__Given information__
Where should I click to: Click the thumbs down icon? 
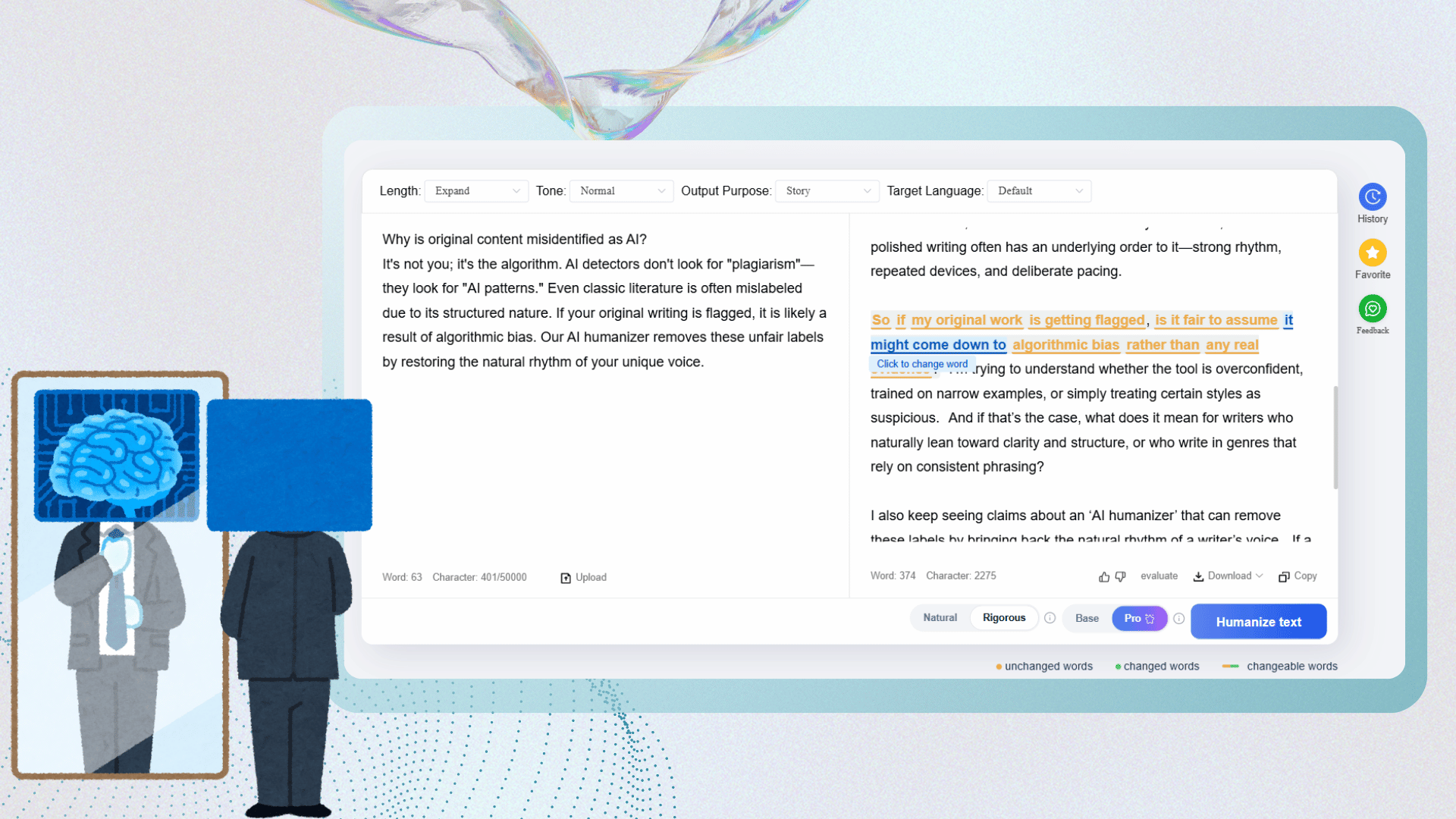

==

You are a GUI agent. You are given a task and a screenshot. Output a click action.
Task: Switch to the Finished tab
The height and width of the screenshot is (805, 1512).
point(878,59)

==

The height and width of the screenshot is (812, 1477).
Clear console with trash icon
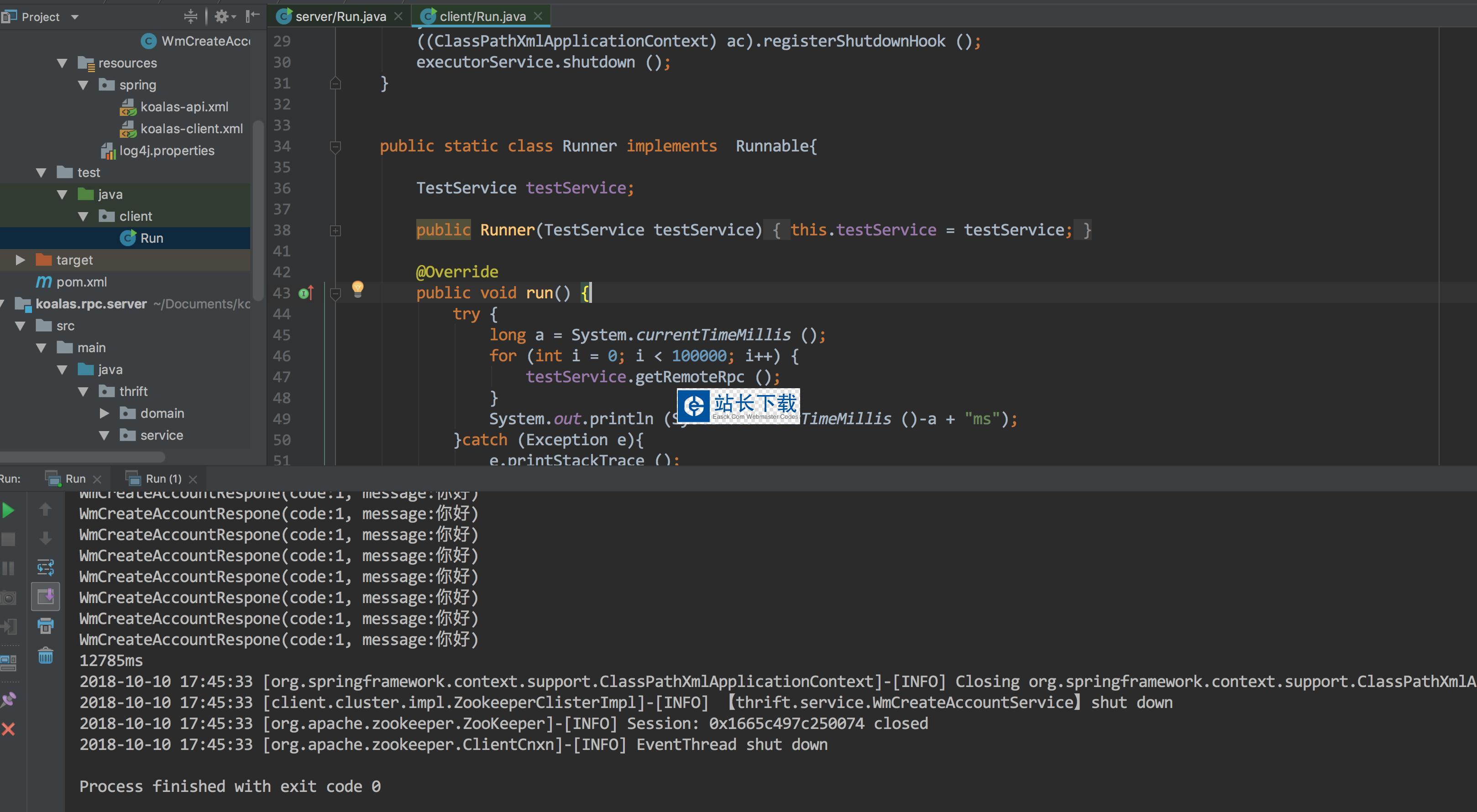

__Exercise goal__
Scan the listing above. Collect all lines with the word "icon".

__Output below__
Where should I click to: Click the thumbs down icon? 
Clear console with trash icon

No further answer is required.